You can read the comprehensive New York Times article here, or watch a trailer for the documentary on the family here.

The story once again highlights what is at the core of the immigration issue: family. The Wasilewskis had been living in Chicago for over 18 years. They had an American son. And then in 2007 Janina was deported to Poland.

Because of a broken system of unjust laws, Janina’s several attempts to adjust her status and find a legal pathway towards citizenship backfired and triggered deportation.

When she applied for a waiver that would cancel her deportation due to the hardship it would cause her family, immigration authorities denied it. From the NYT:

The Wasilewskis’ son, Brian, was born in Illinois in 2001, an American by birthright. But under the 1996 law, the damage to an American child from a deportation — in this case Brian’s separation from his father — is not recognized as hardship.

Mrs. Wasilewski’s waiver requests were turned down twice. But the harrowing decline that Mr. Wasilewski experienced after his wife and son left finally convinced officials that the hardship standard had been met.

He had an ulcer, a heart attack and bouts of depression and started drinking heavily. To raise cash to support his wife and son in Poland, where Mrs. Wasilewski was never able to find a job, he gave up the family’s home by selling it at a loss.

Basically, tearing a family apart is par for the course. No big deal. Happens all the time.

Would you consider being separated from your family a normal “type of inconvenience”? What if you were Aaron?

Aaron, a 32-year-old from Fort Wayne, Ind., is taking care of his four-year-old daughter alone while his wife, April, is in Mexico to sort out her immigration status. Although she was not deported, April is not allowed back in the country unless Aaron can prove “extreme hardship” from having her away — and that does not include the hardship to their four-year-old daughter.

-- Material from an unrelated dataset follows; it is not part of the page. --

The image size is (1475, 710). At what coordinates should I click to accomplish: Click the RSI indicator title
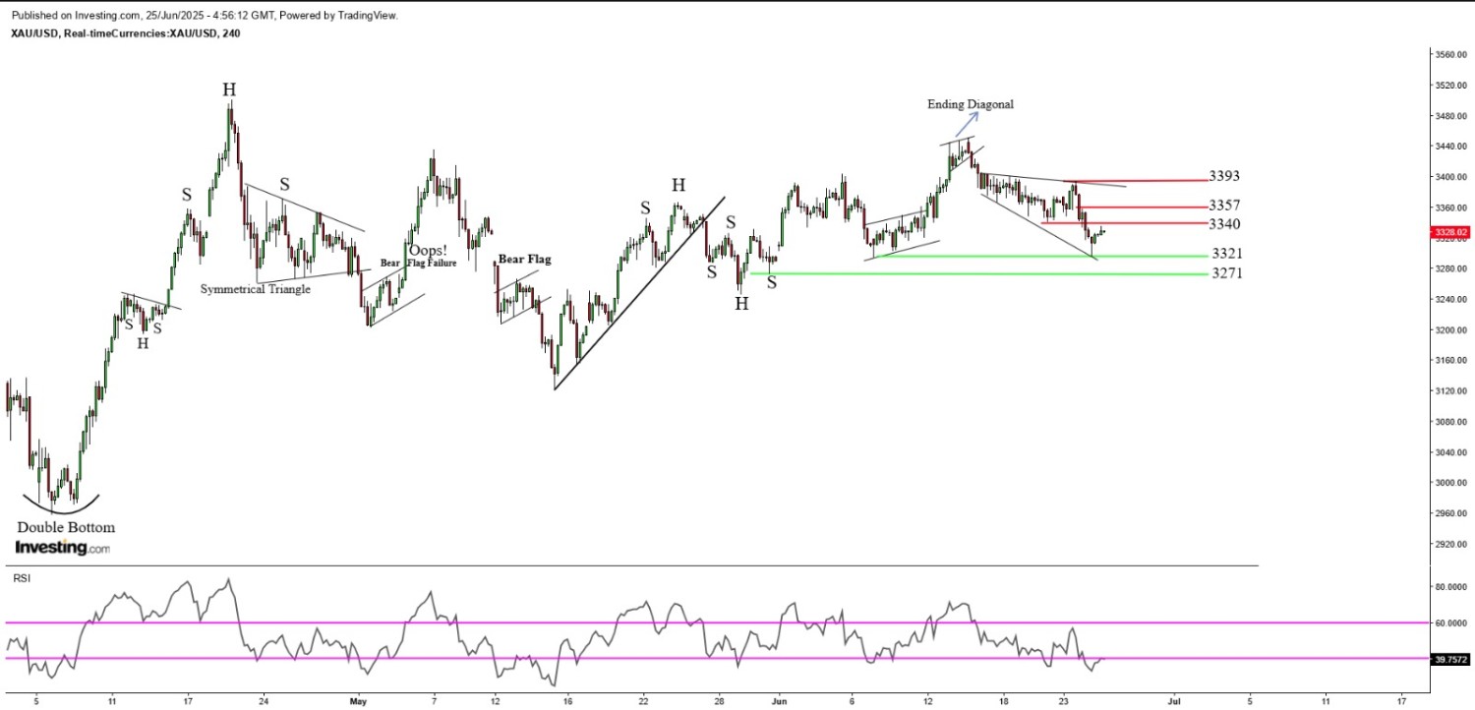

“She doesn’t understand why her mom is gone,” said Aaron, who asked his last name be omitted to prevent retribution. “Seeing other people with mothers makes her depressed.”

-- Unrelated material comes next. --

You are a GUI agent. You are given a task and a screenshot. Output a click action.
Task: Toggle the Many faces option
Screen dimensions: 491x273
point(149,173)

And yet our politicians often take to the podium to talk about Family Values. They speak of the respect we must have for the concept of family, how it is the bedrock of civilization. They parade their spouses and children at campaign stops and fundraisers.

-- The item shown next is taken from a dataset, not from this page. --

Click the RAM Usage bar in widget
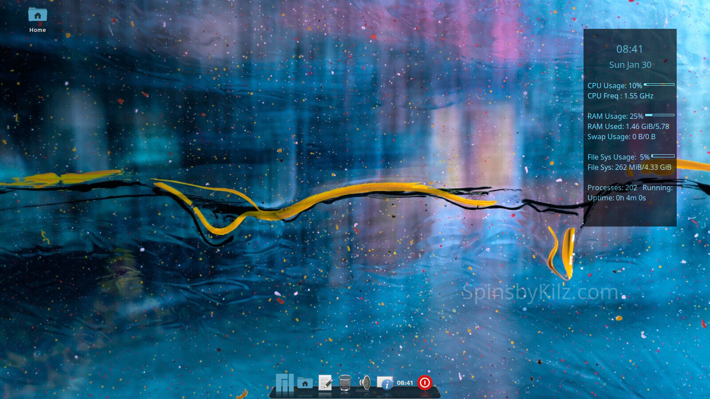Screen dimensions: 710x399 (x=660, y=115)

But when it comes to tearing an immigrant family apart “emotional hardship caused by severing family and community ties is a common result of deportation and does not constitute extreme hardship.” The Board of Immigration Appeals rationalized this violation of human dignity by arguing that “uprooting of family and separation from friends does not necessarily amount to extreme hardship but rather represents the type of inconvenience and hardship experienced by the families of most aliens being deported.”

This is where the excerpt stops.